## What to produce
The line with "Given: Select the Prepend radio option", the line with "You are a computer-use agent. Image", and all lines between them in the material below: return these exactly, and no others.

## Material to process
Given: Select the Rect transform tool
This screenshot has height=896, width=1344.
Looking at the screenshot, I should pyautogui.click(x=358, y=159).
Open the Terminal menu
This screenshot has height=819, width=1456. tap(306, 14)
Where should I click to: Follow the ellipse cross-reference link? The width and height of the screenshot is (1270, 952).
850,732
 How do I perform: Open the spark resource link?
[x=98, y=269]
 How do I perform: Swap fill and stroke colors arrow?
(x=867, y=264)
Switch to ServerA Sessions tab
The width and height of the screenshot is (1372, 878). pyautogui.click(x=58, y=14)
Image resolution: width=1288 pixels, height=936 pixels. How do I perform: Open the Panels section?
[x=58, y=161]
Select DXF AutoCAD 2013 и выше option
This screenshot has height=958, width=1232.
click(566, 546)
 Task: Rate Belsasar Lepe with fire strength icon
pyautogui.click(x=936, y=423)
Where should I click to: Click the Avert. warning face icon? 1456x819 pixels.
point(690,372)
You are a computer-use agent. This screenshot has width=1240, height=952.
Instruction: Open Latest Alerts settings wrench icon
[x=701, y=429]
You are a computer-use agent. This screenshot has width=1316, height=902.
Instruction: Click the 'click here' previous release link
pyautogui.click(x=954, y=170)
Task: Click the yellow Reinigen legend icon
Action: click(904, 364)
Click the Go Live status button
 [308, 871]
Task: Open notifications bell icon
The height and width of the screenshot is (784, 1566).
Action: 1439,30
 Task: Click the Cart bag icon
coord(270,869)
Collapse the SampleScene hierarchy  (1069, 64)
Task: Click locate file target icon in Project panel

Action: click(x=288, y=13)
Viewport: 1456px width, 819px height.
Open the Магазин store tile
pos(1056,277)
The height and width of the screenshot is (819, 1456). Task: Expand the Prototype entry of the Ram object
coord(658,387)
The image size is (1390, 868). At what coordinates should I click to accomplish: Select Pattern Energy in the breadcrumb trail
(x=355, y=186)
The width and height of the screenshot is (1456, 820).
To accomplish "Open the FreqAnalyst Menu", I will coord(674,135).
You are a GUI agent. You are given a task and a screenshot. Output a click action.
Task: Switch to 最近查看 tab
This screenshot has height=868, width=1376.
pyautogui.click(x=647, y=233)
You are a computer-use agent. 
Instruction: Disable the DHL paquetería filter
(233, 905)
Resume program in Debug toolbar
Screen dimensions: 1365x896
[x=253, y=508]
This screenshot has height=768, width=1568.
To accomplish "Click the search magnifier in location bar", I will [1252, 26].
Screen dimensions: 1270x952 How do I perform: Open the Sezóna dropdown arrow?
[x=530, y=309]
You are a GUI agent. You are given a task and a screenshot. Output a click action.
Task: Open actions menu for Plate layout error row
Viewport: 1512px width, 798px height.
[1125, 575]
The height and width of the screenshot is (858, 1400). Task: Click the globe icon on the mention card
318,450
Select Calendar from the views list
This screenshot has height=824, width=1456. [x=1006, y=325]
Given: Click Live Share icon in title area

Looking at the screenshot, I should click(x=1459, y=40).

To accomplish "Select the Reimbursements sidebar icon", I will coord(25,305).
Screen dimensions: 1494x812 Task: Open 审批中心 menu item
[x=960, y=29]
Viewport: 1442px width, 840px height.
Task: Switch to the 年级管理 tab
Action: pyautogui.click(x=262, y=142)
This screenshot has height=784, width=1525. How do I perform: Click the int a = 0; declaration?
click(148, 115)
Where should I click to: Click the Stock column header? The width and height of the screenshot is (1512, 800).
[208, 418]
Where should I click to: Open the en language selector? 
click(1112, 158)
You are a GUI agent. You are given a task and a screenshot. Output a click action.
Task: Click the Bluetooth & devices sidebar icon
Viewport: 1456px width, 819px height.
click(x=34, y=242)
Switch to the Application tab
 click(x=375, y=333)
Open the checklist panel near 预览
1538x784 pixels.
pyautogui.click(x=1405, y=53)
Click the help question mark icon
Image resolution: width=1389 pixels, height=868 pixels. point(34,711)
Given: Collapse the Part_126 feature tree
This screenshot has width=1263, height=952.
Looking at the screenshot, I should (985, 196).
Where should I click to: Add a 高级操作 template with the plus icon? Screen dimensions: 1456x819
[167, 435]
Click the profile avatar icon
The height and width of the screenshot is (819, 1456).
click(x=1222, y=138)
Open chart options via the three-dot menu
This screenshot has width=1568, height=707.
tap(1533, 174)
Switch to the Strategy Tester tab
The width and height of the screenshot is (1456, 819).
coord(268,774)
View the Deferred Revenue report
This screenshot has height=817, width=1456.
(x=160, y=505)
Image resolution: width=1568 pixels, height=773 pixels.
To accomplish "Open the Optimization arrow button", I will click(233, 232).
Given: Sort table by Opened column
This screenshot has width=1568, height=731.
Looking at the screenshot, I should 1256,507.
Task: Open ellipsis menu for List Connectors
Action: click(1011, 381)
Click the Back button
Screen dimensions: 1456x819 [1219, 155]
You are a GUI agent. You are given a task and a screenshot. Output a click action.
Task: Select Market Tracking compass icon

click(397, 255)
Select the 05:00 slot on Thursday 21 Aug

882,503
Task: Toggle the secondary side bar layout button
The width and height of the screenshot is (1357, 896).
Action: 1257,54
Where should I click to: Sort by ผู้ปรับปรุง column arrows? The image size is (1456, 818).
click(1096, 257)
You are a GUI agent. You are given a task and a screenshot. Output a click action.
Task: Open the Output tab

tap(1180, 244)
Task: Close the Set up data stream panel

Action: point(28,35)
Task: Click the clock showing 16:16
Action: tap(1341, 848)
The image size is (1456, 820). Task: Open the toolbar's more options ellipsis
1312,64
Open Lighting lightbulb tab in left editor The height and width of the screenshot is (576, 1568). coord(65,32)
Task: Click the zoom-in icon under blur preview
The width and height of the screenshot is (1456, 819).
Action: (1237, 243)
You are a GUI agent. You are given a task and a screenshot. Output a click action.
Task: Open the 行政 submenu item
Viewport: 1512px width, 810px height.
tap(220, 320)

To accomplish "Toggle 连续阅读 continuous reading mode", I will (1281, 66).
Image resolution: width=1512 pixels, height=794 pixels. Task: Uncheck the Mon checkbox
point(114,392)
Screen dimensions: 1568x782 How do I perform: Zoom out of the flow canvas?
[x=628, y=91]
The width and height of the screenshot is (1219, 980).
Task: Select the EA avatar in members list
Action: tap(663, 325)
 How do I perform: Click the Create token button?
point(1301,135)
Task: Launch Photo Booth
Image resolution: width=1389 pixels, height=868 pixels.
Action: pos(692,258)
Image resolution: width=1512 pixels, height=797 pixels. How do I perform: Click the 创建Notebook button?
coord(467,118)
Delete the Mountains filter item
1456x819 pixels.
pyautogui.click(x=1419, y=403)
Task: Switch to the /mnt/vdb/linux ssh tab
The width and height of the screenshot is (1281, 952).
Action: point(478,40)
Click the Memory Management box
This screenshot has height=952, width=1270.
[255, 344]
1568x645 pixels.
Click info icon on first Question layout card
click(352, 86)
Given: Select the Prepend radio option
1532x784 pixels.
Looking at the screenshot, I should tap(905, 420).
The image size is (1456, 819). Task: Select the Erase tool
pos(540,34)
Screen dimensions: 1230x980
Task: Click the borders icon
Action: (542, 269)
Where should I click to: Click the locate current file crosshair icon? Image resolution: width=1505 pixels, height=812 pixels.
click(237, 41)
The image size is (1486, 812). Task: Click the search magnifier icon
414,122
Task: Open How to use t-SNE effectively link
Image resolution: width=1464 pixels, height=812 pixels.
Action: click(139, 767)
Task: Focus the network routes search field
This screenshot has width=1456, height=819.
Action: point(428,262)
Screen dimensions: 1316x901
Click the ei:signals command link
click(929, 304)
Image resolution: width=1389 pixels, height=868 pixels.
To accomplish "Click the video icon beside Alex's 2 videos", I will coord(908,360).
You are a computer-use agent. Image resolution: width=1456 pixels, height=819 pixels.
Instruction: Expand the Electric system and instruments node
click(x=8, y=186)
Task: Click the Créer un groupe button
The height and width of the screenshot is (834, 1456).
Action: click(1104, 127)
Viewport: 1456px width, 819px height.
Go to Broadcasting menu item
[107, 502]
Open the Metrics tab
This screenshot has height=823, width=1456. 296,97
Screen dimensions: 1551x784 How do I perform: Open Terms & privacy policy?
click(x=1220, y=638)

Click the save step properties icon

## Solved problem
Given: Select the Prepend radio option
1532x784 pixels.
Looking at the screenshot, I should tap(905, 420).
The image size is (1456, 819). Task: Select the Erase tool
pos(540,34)
Screen dimensions: 1230x980
Task: Click the borders icon
Action: (542, 269)
Where should I click to: Click the locate current file crosshair icon? Image resolution: width=1505 pixels, height=812 pixels.
click(237, 41)
The image size is (1486, 812). Task: Click the search magnifier icon
414,122
Task: Open How to use t-SNE effectively link
Image resolution: width=1464 pixels, height=812 pixels.
Action: click(139, 767)
Task: Focus the network routes search field
This screenshot has width=1456, height=819.
Action: point(428,262)
Screen dimensions: 1316x901
Click the ei:signals command link
click(929, 304)
Image resolution: width=1389 pixels, height=868 pixels.
To accomplish "Click the video icon beside Alex's 2 videos", I will coord(908,360).
You are a computer-use agent. Image resolution: width=1456 pixels, height=819 pixels.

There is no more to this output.